Hanson, who was assigned to the St Andrew North Division, was disarmed and shot dead on April 28 by a suspect he was attempting to arrest on Constant Spring Road in St Andrew. The shooter was later cut down by a Jamaica Defence Force soldier who happened upon the scene.
“There are many who criticise the police force, but I don’t hear their voices in criticising criminal elements . . . but let me ask you this: what would you do without the police?” Montague said to thunderous applause from the congregation, the church crammed with members of the Jamaica Constabulary Force (JCF).
He argued that Government has taken bold steps in the fight against crime by putting in much-needed resources, the procurement of motor vehicles and ballistic vests as examples, but insisted that if citizens are not cooperative and do not speak up, “it will all come to naught”.

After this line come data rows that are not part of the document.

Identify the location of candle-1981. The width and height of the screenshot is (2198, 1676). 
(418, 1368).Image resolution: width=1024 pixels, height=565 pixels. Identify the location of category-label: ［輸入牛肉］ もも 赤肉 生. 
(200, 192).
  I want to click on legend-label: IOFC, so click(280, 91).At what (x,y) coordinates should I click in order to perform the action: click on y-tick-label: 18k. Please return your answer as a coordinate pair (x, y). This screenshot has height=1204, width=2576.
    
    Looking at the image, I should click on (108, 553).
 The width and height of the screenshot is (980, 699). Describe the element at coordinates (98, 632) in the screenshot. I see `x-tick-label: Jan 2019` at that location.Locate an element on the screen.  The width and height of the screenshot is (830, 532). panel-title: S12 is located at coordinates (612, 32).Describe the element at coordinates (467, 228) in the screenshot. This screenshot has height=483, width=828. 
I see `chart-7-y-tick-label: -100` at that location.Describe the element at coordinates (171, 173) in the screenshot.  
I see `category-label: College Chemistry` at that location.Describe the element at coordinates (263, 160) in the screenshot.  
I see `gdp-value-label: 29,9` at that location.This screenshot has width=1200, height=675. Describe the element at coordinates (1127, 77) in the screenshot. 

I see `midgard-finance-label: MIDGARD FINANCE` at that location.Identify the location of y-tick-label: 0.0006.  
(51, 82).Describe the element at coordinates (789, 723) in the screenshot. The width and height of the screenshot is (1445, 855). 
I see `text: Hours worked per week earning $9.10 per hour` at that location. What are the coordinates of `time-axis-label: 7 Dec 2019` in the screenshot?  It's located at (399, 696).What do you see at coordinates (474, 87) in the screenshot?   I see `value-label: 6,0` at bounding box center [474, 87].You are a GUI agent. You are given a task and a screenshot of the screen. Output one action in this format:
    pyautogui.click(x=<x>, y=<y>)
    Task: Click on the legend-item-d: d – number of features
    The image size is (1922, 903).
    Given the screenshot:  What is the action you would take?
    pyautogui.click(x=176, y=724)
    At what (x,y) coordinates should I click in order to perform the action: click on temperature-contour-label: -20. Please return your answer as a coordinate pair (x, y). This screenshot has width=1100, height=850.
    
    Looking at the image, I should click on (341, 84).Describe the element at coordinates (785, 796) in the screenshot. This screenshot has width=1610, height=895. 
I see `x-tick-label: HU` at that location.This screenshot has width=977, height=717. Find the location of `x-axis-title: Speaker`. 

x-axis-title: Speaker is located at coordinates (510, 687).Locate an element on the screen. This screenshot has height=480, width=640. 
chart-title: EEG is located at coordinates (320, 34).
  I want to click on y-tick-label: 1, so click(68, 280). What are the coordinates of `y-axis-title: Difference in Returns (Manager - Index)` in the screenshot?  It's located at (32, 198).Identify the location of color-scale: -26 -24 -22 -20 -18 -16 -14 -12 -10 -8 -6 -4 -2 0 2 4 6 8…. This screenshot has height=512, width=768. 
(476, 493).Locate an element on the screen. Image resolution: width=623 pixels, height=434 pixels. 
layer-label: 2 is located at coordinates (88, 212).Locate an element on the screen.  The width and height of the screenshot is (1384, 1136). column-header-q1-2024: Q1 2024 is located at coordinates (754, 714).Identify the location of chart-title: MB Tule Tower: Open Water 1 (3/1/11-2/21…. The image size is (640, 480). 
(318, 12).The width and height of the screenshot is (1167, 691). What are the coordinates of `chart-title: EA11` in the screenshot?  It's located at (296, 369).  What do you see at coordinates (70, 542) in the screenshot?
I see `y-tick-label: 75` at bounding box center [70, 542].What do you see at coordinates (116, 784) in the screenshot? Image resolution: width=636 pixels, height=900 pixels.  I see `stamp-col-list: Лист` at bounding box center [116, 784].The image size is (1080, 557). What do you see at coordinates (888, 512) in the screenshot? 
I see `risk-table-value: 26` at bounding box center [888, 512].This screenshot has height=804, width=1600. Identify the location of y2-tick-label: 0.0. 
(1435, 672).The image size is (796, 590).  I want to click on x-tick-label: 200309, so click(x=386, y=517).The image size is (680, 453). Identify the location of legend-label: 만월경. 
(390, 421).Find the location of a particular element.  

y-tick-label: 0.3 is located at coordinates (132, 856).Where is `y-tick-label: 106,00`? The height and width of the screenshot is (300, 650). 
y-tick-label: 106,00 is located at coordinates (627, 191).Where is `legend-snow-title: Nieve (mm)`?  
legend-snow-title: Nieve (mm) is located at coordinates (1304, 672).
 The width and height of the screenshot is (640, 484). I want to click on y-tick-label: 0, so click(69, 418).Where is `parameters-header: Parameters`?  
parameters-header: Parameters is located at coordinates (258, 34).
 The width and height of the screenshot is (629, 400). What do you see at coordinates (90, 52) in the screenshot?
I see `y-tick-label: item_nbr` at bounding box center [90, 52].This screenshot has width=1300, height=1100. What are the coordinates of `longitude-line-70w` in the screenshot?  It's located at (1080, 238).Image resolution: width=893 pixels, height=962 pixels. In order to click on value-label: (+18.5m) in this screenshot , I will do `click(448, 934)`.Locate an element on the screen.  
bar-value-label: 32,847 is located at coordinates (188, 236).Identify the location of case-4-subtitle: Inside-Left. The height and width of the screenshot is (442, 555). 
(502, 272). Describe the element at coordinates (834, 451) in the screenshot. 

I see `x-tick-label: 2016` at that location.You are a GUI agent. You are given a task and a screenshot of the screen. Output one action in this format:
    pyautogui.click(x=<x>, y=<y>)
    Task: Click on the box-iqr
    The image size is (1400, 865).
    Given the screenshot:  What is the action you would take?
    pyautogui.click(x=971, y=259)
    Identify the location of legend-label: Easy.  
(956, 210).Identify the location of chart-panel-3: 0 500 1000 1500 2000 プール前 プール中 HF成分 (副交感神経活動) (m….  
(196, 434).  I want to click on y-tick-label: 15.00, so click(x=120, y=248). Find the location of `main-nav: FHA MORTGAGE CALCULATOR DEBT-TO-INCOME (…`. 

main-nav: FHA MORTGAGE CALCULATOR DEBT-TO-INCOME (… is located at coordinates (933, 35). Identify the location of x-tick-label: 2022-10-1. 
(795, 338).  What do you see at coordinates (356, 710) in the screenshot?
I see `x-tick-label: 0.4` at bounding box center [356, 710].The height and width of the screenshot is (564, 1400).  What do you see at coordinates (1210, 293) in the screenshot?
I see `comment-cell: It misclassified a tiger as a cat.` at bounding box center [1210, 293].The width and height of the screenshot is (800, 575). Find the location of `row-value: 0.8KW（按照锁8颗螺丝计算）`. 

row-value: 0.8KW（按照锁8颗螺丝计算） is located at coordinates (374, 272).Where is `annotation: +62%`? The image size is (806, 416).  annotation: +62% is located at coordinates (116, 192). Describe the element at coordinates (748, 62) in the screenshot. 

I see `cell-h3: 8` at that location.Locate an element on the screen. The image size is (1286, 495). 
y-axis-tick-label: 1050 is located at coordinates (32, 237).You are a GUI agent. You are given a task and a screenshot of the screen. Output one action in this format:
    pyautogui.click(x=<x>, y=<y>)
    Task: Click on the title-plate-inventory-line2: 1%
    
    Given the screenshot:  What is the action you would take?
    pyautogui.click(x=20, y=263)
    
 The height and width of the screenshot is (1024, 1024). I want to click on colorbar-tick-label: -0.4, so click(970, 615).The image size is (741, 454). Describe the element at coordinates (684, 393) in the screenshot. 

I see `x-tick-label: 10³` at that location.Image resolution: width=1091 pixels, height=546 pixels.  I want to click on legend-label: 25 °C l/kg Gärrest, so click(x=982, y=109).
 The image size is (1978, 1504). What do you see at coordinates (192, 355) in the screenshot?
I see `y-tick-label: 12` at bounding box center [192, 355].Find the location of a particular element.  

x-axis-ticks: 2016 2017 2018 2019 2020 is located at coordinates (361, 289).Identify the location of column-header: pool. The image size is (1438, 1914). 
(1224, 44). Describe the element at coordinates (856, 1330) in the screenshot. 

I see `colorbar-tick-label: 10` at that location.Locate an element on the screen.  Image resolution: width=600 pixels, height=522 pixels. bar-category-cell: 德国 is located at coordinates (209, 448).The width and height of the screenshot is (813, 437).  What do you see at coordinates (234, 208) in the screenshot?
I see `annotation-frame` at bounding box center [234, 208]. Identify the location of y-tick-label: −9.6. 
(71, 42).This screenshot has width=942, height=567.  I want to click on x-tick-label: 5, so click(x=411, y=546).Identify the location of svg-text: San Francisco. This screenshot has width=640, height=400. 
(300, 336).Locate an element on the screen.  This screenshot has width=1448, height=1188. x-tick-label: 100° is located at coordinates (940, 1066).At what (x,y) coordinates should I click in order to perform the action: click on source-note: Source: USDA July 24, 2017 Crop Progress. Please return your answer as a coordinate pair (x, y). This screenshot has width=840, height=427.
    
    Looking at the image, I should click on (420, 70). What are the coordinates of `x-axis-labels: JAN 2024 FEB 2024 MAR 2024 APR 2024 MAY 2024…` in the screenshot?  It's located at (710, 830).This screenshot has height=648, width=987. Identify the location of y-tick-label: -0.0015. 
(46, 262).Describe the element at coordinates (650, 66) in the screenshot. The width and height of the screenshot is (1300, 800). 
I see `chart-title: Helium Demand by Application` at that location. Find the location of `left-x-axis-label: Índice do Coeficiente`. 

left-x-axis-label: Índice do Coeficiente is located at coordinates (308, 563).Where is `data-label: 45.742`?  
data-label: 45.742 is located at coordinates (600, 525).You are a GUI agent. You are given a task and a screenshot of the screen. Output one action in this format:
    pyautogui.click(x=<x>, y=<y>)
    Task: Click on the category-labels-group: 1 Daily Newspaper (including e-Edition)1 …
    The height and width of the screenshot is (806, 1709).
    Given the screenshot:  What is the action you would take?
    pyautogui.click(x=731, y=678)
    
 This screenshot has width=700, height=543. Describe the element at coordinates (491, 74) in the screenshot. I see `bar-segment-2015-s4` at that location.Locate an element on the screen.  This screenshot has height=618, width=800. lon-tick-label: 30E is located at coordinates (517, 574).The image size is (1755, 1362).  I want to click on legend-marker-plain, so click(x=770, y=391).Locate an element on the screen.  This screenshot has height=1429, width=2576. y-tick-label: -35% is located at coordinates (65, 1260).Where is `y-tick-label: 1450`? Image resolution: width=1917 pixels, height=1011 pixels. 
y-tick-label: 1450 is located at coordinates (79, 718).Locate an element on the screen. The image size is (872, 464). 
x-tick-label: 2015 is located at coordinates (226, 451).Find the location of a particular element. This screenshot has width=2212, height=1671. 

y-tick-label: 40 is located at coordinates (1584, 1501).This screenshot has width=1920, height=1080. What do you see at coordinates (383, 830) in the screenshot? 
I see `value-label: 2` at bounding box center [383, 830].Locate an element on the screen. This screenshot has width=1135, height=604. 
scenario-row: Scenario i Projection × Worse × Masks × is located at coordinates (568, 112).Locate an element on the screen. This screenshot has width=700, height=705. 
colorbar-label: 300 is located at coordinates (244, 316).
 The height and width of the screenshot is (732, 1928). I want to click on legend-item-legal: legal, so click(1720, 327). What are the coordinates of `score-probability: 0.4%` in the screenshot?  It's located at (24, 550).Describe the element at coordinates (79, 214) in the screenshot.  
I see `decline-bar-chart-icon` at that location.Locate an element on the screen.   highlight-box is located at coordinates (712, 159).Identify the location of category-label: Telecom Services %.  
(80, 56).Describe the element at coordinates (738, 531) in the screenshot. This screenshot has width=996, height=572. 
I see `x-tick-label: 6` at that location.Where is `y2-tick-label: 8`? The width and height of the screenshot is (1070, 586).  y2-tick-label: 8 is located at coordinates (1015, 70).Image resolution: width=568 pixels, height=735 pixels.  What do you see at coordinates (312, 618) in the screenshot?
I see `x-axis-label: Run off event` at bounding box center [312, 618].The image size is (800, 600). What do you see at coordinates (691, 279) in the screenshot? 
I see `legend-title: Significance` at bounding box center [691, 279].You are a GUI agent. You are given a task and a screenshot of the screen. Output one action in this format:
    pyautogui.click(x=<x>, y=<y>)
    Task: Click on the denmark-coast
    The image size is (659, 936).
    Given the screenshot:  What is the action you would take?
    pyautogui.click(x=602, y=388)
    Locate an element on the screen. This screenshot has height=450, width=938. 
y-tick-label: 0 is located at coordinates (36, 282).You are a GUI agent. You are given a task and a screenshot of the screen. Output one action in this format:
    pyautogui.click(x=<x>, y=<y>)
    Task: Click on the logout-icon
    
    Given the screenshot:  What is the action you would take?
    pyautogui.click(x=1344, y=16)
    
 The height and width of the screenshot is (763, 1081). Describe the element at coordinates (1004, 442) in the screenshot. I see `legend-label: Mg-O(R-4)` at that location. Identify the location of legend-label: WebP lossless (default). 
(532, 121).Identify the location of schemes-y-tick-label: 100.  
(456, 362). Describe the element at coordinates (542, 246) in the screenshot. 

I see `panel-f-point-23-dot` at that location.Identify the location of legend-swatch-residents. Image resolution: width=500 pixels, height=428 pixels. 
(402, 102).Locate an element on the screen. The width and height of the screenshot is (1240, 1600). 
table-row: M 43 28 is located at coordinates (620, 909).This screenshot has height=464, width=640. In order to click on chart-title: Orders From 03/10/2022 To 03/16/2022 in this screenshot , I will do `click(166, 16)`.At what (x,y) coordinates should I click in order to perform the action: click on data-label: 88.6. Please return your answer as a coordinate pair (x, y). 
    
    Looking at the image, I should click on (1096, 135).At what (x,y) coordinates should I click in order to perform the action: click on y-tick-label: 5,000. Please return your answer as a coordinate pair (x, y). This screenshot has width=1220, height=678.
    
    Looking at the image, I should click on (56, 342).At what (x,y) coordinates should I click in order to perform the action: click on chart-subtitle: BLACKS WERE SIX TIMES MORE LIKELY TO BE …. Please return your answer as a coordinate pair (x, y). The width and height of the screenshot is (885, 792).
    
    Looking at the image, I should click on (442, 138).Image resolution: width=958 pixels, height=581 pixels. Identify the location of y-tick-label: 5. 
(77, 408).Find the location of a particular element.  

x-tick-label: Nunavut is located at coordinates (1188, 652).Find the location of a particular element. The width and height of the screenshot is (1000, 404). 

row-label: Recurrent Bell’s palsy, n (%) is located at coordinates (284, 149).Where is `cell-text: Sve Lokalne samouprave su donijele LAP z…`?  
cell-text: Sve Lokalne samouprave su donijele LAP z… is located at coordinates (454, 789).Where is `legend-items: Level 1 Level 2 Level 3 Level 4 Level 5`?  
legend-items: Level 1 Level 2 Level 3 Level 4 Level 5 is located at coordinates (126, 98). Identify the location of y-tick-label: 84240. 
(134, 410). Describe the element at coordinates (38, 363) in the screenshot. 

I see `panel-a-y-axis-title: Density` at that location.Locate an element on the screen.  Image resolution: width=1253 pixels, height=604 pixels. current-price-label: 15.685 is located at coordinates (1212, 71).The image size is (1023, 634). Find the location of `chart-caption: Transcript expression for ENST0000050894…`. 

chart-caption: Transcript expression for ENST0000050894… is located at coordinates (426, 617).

Also listed among those bold steps, the minister said, was the procurement of a shooting simulator.
“We are invested in the training of the police officers, and the United States Government has joined us and has recently given us a shooting simulator. We are training our police to shoot straighter, to shoot better. So dutty criminals, don’t point yuh gun at my police!” he charged, levelling a threat against criminals.
Members of the force spent the days following their colleague’s death grieving as news spread that he had died from a bullet to the head in his attempt to do his duty and stop a pillaging criminal.
Hanson, who served the JCF for eight years, was remembered by family members, colleagues and friends as a humble policeman with the “sweetest” personality, and hailed by Police Commissioner George Quallo — who, incidentally, was sworn in minutes before Hanson’s death — as a “courageous and true professional, a trusted associate and a dear friend”.
Also yesterday, Police Federation representative Corporal Arlene McBean chided some members of the public who she described as callous, for filming her colleague lying in a pool of blood in the vicinity of Merl Grove High School and sharing it on social media.
“It is now a common concept that whenever there is any incident or accident, the smartphones supersede all acts. It is used to capture graphic images instead of offering immediate assistance.
“To those of you who embrace this senseless concept you must desist from causing further pain to the family, [because] most times they are unaware and later suffer severe trauma. The device is a smartphone; use it smartly,” corporal McBean urged.
Hanson, who was interred at Meadowrest Memorial Gardens, leaves behind his parents, Washington and Regina Hanson, his wife Spanishar and children Alex and Orlando. He would have been 36 in June.